## Exercise aim
Copy out the rows below word for word, starting at the line that contains "Image resolution: width=2576 pixels, height=1288" and ending with the line that contains "pure orange is".

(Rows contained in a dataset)
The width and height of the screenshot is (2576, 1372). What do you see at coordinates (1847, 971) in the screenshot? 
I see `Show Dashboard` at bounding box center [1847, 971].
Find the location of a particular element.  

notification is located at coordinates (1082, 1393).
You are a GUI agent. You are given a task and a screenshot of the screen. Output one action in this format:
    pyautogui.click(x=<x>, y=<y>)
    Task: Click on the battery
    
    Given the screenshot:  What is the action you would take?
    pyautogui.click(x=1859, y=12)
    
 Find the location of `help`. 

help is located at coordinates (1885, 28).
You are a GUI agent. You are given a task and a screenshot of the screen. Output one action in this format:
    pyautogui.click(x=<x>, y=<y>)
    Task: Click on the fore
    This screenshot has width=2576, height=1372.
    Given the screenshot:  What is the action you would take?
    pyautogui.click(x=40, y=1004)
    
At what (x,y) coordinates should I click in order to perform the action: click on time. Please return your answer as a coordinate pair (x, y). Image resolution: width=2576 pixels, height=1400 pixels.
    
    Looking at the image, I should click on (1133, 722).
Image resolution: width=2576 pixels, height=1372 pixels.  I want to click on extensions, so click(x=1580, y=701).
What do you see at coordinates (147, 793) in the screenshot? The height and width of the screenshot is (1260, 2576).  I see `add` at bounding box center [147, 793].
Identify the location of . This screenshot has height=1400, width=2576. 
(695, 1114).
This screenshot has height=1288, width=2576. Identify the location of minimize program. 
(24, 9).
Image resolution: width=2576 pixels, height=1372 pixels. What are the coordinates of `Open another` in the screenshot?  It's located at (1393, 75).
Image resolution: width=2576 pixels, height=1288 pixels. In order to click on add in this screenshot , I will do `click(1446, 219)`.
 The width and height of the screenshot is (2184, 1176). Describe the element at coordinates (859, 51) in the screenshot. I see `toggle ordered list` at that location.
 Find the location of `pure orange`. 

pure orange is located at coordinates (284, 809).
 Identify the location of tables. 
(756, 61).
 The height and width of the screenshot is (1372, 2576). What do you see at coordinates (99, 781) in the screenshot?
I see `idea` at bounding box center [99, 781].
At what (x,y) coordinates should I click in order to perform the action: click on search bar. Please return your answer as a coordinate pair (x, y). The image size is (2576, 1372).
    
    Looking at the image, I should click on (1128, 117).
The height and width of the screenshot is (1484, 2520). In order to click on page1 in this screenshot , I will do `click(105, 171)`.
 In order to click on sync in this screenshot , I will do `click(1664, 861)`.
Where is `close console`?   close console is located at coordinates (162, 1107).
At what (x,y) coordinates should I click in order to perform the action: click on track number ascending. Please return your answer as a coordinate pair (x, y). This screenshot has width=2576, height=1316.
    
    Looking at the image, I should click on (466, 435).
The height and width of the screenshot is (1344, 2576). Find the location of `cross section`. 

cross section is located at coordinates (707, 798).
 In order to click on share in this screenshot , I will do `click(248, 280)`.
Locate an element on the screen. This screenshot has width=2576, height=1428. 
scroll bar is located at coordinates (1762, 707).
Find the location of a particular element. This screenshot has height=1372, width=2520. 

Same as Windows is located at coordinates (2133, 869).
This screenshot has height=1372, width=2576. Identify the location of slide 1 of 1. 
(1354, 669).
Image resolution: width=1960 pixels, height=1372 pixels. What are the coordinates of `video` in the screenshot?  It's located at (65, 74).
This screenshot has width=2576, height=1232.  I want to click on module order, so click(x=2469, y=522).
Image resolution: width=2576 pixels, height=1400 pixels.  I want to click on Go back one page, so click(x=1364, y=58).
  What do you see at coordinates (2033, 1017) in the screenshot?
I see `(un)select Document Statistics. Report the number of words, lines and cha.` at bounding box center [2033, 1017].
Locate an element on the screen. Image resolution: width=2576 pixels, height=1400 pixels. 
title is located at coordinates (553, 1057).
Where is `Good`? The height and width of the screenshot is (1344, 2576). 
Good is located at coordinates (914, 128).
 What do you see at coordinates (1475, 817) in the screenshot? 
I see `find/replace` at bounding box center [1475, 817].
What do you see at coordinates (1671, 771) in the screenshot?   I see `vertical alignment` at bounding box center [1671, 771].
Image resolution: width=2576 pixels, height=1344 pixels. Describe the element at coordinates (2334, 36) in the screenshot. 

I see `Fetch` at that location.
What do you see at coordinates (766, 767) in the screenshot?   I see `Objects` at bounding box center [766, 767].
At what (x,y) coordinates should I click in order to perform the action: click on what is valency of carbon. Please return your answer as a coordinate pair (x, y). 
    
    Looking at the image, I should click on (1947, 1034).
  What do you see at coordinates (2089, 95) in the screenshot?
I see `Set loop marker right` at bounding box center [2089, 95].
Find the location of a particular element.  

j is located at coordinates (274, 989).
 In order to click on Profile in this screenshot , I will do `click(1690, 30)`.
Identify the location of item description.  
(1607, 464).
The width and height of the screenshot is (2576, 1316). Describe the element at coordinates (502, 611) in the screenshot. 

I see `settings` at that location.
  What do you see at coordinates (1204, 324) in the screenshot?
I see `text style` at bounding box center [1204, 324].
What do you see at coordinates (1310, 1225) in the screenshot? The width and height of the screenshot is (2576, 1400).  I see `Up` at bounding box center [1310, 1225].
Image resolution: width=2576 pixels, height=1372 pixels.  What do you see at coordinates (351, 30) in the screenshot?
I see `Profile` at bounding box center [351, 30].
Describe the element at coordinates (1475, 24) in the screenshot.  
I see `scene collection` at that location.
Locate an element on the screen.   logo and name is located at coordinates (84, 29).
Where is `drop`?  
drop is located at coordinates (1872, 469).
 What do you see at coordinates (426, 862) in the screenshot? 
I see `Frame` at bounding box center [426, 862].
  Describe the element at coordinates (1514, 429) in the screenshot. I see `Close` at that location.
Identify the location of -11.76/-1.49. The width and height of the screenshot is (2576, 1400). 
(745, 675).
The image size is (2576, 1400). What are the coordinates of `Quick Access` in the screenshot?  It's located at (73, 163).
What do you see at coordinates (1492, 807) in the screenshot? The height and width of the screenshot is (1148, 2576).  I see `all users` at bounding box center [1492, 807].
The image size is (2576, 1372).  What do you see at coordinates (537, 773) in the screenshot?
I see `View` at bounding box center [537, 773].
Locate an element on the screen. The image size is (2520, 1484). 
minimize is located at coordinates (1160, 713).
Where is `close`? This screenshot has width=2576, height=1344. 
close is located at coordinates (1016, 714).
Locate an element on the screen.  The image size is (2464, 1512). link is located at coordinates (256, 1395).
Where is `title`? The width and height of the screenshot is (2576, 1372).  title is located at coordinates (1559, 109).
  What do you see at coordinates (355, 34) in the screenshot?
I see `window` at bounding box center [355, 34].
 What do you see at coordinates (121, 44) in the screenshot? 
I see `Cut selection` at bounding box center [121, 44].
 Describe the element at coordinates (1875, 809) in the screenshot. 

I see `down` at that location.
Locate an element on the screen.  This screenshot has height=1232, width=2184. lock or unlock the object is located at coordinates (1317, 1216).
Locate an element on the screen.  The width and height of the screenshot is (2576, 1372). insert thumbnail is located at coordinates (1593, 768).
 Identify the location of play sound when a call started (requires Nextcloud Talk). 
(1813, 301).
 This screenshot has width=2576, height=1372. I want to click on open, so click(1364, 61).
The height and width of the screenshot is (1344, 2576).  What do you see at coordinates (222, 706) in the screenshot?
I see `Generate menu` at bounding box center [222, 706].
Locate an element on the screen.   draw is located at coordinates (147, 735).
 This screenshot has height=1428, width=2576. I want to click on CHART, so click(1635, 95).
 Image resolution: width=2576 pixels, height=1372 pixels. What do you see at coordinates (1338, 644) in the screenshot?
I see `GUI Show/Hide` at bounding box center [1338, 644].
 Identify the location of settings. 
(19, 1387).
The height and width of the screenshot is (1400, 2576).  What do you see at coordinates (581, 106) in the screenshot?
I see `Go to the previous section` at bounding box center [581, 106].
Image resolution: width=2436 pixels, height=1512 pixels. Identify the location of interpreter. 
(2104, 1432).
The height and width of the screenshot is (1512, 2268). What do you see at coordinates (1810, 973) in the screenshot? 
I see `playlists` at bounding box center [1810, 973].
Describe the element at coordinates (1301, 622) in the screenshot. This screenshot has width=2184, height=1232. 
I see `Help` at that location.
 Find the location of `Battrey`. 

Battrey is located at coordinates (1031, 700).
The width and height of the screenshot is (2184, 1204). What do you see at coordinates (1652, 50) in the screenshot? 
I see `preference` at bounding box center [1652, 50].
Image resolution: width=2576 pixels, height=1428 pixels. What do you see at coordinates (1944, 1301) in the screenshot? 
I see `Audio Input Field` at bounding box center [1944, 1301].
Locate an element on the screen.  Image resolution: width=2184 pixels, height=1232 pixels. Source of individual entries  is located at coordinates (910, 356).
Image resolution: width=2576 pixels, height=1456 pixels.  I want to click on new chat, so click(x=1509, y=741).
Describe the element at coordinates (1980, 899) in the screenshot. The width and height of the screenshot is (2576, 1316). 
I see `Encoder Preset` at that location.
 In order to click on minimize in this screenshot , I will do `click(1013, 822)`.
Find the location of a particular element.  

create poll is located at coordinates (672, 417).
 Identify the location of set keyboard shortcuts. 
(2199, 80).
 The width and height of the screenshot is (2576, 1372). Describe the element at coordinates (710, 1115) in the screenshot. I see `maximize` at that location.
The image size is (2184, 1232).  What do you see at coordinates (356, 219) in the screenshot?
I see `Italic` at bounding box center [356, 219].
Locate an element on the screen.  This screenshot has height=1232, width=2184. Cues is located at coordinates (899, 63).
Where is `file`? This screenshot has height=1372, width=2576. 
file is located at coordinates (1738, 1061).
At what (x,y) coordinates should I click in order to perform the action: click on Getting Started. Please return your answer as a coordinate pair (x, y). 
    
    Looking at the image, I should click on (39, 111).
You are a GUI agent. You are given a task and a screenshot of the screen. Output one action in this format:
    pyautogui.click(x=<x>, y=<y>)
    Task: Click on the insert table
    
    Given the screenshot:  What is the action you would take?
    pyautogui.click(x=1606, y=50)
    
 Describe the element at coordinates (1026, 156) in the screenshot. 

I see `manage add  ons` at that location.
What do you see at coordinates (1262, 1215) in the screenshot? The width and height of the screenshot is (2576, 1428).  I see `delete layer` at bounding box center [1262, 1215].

## Solved exercise
Image resolution: width=2576 pixels, height=1288 pixels. In order to click on add in this screenshot , I will do `click(1446, 219)`.
 The width and height of the screenshot is (2184, 1176). Describe the element at coordinates (859, 51) in the screenshot. I see `toggle ordered list` at that location.
 Find the location of `pure orange`. 

pure orange is located at coordinates (284, 809).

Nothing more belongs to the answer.